Acaba de pasar el 11 y me pregunto qué habrá sentido la gente cuando se enteró de ese violento bombardeo a La Moneda. Ese hito real que mostraba la destrucción del edificio de gobierno y también simbólico con el aplastamiento crudo de la utopía. La vuelta en 180 grados hacia un salvajismo que no podría decirse animal, sino meramente humano. Porque ningún animal se ensaña de esa manera con su presa. Solo se mata por necesidad.
Por Nicolás Zárate
Los sádicos que tomaron el poder en el 73 no eran animales, no. Eran seres humanos. Sin duda que la dictadura propició la llegada de varios psicópatas en cargos “administrativos”, pero también existía el que hacía el trabajo diligente como un oficio más. Aquellos militares que quizás se decían: “Hoy me toca sacar información relevante, vamos prendiendo la gigi”. Y entre alaridos y golpes, sudor y sangre, lágrimas y olor a quemado, las palabras acontecían.
No como acontecimiento poético, sino como un grito desgarrado del alma para frenar el sufrimiento. Esas palabras que salían se convertían después en otro tipo de dolor. El dolor moral, la culpa por haber sido quebrados. Pero quién podría aguantar aquellas vejaciones, esos mecanismos del tormento…
Muchas veces me ha tocado representar ese momento. En el teatro, en el cine. Nunca es cómodo, siempre hay un atisbo de culpa al representar lo irrepresentable. Una especie de angustia ética al intentar darle vida ficcional a la muerte real. Porque nada de lo que hagamos podrá mitigar el dolor sufrido.

→ Instrucciones y requisitos: Continúa el texto sobre el bombardeo a La Moneda y la dictadura a partir de su última oración. Este listado procede de otra fuente.

[Registros para localizar elementos mostrados]
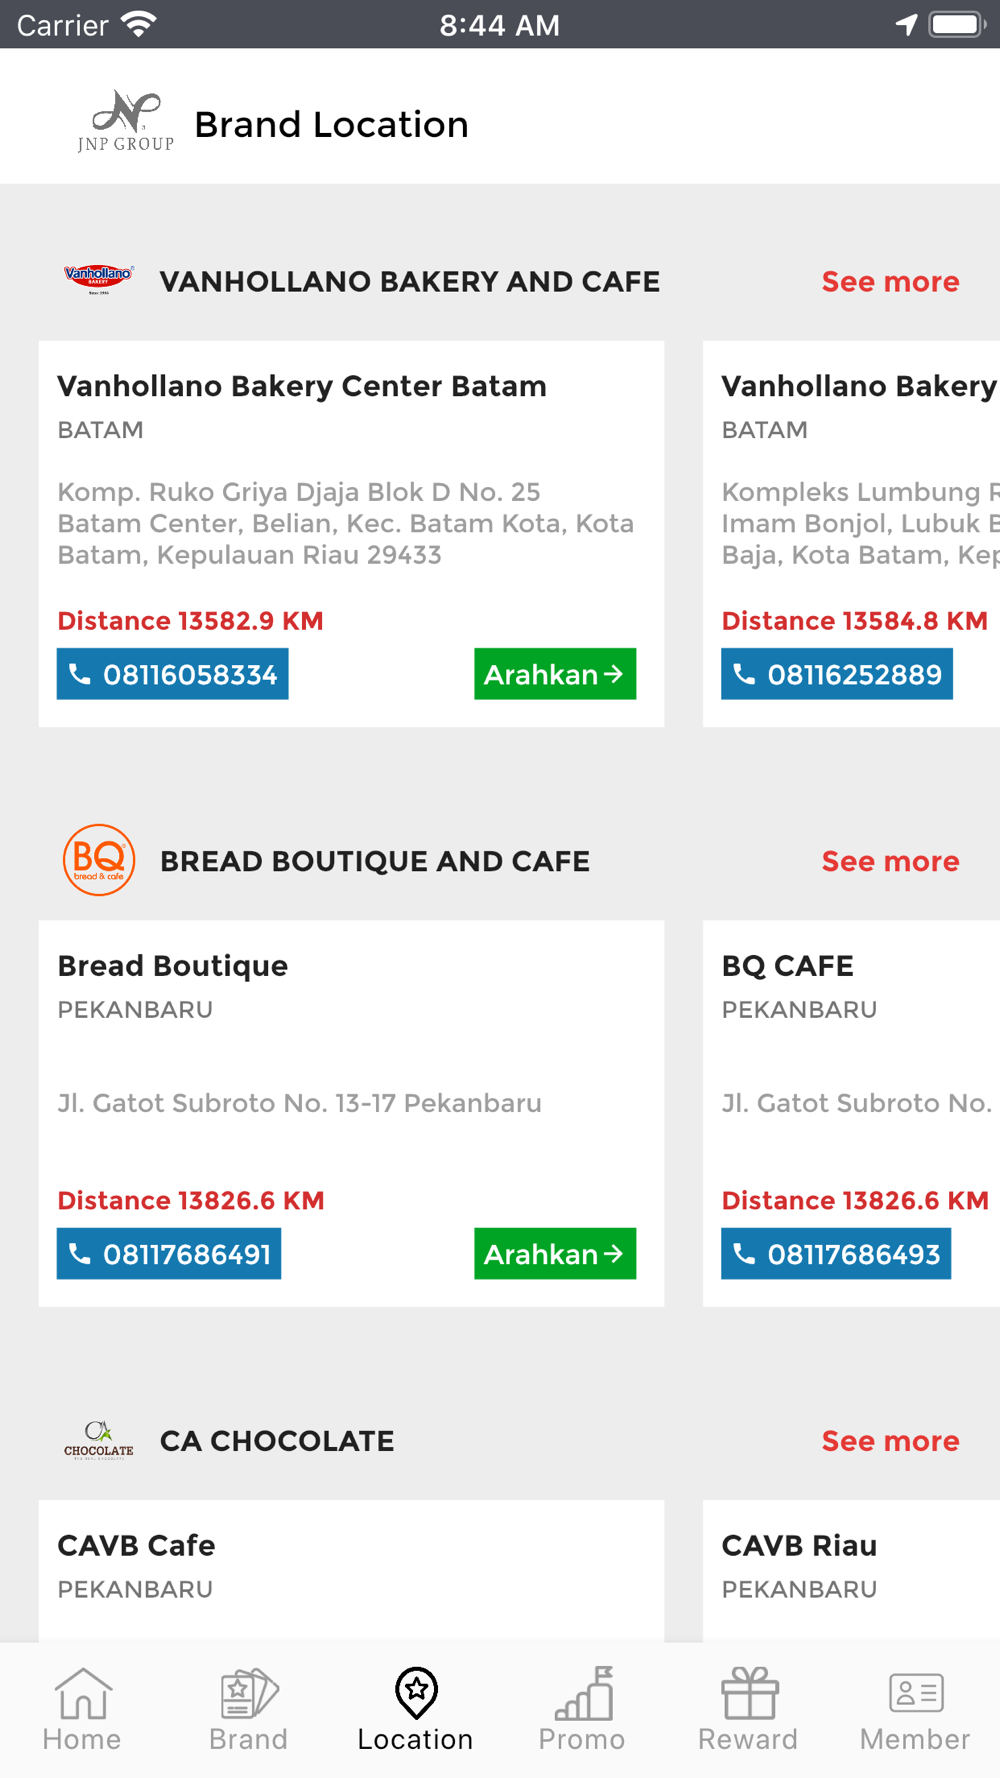Open the Reward gift icon
Viewport: 1000px width, 1778px height.
click(749, 1692)
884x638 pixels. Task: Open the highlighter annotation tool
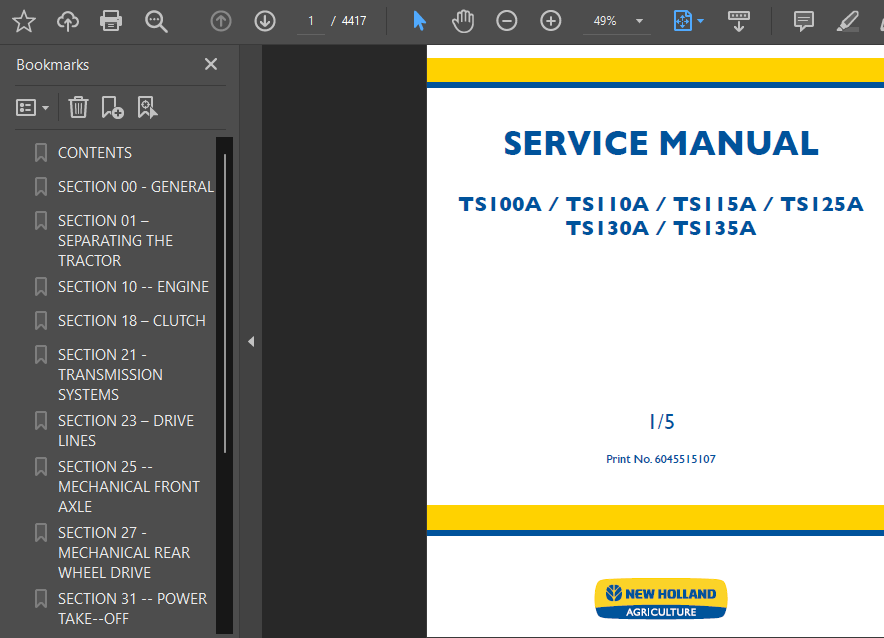[x=847, y=20]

→ Respuesta:
Sin embargo, siempre gana la sensación de que tiene que ser mostrado, porque no se debe olvidar. Y es eso lo que me hablo a mí mismo cuando interpreto roles de tal magnitud. Hay un deber cívico, inclusive antes que el deber artístico. Cuando pese a la indolencia del hoy, asumo que sigue existiendo un deber en el arte.
Me ha tocado estar en esos lugares de tortura y representar lo ahí vivido por otros. Siempre es escalofriante incluso siendo solo ficción. Cuando entro en esos lugares solo pienso en ese tiempo, en esa gente que tuvo que pasar por el horror. Y creo que lo mínimo es mantener el recuerdo de quienes ya no están, de los que no sabemos el paradero.
Intento en un vano deseo de asir lo inasible, como decía el director por años de Teatro Ictus, Nissim Sharim, de “transitar el lugar oscuro de la existencia”. O como propone el dramaturgo, poeta y director franco-suizo Valère Novarina en su Carta a los actores, intentar penetrarse a uno mismo en ese dolor. “El actor no ejecuta, sino que se ejecuta, no interpreta sino que se penetra, no razona sino que hace que todo su cuerpo resuene.”
Esto, siempre desde la vereda de la realidad, pareciera ser nada más que artilugio, una quimera de interpretar lo imposible. Un deseo absurdo de lograr intimar con la muerte para que el artista se sienta mejor consigo mismo. Pero mantengo la creencia que es vital hacerlo.
Nunca es un placer representar violencia, tortura moral y física. Siempre es un espacio de quiebre, un lidiar con lo que no se quiere ver dentro de uno. Insisto en representar lo que parece irrepresentable porque lo considero una necesidad. Mucho más hoy en día que el negacionismo y los neofascismos están a la vuelta de la esquina.
El objeto de arte posee memoria e historia. Y aunque sean recuerdos y hechos dolorosos, no podemos dejarlos sin un asidero estético ni vaciarlos de fuerza poética.
Mucha gente, hoy en día, critica las obras o películas que hablan de la dictadura militar chilena. Es terrible ver como quedamos cojos incluso en esa materia. No se hacen suficientes obras sobre esto. Ojalá hubiera más.
Porque la única manera de que esto no vuelva a suceder es metiéndonos con fórceps mentales la capacidad de empatía. No es solo narrar lo sucedido, es narrarlo desde una perspectiva. Con una estética que pueda sensibilizar ojalá al fascista más retrogrado que sigue anhelando a otro dictador en el poder.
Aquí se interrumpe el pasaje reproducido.